All ETDs from UAB

Advisory Committee Chair

Marcas M Bamman

Advisory Committee Members

C Scott Bickel

Lori L McMahon

Douglas R Moellering

David G Standaert

Document Type


Date of Award


Degree Name by School

Doctor of Philosophy (PhD) Heersink School of Medicine


The human neuromuscular system deteriorates progressively with age and disease. This results in denervation events and ultimately motor unit remodeling, which is revealed by abnormal “groups” of myofibers expressing the same myosin protein isoform – a phenomenon described as myofiber type grouping.
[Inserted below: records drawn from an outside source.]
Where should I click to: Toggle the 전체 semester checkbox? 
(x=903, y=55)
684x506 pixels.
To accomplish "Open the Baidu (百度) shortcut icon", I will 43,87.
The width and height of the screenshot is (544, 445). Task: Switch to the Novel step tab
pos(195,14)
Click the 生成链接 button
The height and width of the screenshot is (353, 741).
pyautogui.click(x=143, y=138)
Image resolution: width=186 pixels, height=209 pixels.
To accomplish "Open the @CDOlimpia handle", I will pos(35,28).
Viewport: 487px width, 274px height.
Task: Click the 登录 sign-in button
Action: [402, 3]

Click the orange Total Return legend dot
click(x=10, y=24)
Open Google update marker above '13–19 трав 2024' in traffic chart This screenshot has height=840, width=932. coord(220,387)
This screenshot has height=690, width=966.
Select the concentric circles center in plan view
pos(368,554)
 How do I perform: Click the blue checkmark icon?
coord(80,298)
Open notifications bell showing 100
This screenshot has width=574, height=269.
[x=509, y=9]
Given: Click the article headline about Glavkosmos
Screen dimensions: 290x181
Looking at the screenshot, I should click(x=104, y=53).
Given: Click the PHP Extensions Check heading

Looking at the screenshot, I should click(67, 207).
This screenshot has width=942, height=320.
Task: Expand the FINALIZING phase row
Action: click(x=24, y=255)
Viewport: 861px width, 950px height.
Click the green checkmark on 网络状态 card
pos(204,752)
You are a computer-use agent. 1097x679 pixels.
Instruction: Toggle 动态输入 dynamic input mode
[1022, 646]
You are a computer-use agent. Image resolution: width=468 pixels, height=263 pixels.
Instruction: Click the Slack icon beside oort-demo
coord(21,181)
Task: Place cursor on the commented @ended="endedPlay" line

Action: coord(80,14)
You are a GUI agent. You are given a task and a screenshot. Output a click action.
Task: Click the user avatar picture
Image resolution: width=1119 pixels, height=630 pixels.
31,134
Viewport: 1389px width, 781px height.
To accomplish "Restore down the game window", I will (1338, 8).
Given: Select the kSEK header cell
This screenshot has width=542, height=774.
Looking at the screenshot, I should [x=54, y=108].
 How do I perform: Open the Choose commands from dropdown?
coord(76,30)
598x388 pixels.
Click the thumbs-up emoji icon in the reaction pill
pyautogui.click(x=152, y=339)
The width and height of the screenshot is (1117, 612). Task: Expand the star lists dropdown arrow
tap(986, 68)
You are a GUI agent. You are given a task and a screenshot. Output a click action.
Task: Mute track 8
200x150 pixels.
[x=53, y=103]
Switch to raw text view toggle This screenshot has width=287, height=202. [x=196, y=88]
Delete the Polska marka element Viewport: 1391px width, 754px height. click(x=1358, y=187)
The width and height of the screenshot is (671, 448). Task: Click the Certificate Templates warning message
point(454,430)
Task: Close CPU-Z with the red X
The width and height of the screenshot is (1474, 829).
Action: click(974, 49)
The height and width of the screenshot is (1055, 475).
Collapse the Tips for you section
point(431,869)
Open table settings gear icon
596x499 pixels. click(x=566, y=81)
Despite the acceptance of myofiber type grouping as a hallmark indicator of motor unit remodeling, traditional techniques of detecting it lack quantitative parameters and therefore comparative data in aging and disease are scarce. The purpose of this dissertation is to establish a statistically-driven, quantitative method for detecting myofiber type grouping and to use it to characterize the effects of aging, Pakinson’s disease (PD) and resistance exercise training (RT) as well as distinguish grouped and ungrouped type I myofiber phenotypes. Here we quantitatively define a heightened age- and PD-related grouping of myofibers expressing type I myosin (i.e. type I myofiber grouping). Furthermore, we demonstrate an association between high type I myofiber grouping and increased markers of neuromuscular degeneration which include expression levels of denervation-associated genes and proteins and extraneous motor unit activation (MUA) patterns during a submaximal sit-to-stand task. We also show that PD displays more severe type I myofiber grouping (group size), heightened expression of biomarkers of denervation, and abnormally higher MUA compared to age-matched Older adults. RT appears to reduce type I myofiber grouping severity (group size) in only Older and PD individuals with the highest grouping prevalence, but does not seem to modify molecular biomarkers of denervation. Lastly, we show for the first time that grouped type I myofibers in older adults phenotypically resemble myofibers expressing type II myosin isoforms and that the abundance of such myofibers increases as type I myofiber grouping increases. Altogether, these data suggest that type I myofiber grouping is a useful surrogate measure for detecting varying extents of neuromuscular degeneration. Despite a large inter-individual variability, on average it appears that PD leads to advanced neuromuscular degeneration compared to normal aging and that RT may be beneficial in the context of high type I myofiber grouping. Our findings also provide novel insight into the completeness of myofiber type switching during motor unit remodeling.